Senate Finance Chair Lyman Hoffman (D-Bethel) stated Governor Dunleavy has proposed a full Permanent Fund Dividend, which will be a center of discussion this session. Hoffman warned that a full dividend will cause a $1.5 billion deficit for the State. He also highlighted $200 million worth of items not addressed by the Governor’s budget.
Senate Finance Chair Bert Stedman (R-Sitka) emphasized the lack of maintenance funding for K-12 school facilities, court buildings, universities, and DOT infrastructure in the proposed budget. “We have to maintain our infrastructure… the dam is going to break,” he stated.
Then the conversation turned toward education with Senate Education Chair Löki Tobin (D-Anchorage) speaking on actions taken by the Education Task Force. The task force has met with schools and students across the state and will hold several meetings this session, the first being this Friday.
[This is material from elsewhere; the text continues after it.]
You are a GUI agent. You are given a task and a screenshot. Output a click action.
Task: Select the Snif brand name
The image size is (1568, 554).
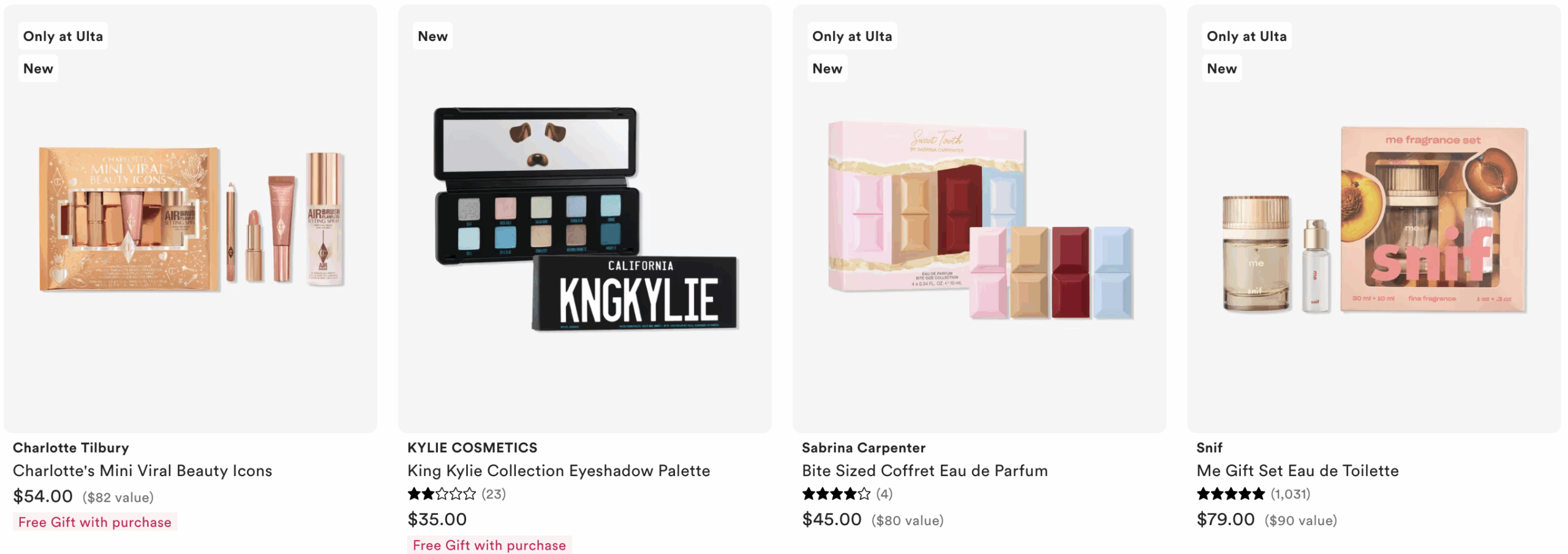click(x=1209, y=448)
Senate Rules Chair Bill Wielechowski (D-Anchorage) highlighted efforts regarding election integrity. He stated that Alaska is the hardest state in the nation to conduct elections due to its unique geographical challenges. Several concerns need to be addressed: 1) there is 106% more registered voters in Alaska than there are adults in Alaska and 2) a high percentage of rural, military, and assisted living home residents’ votes are thrown out over technicalities. Wielechowski seemed hopeful of passing non-partisan changes to the election system to better this year’s election integrity.
Other priorities discussed during the meeting regarded the LNG pipeline project, disaster relief funding, and public pension.

If the $80 billion permanent fund garnered better than 6% return we wouldn’t need to worry about having enough money for a full PFD and government funding. The group that manages that fund should be FIRED. This fund last year should have gained better than 10 percent; 6% is appalling.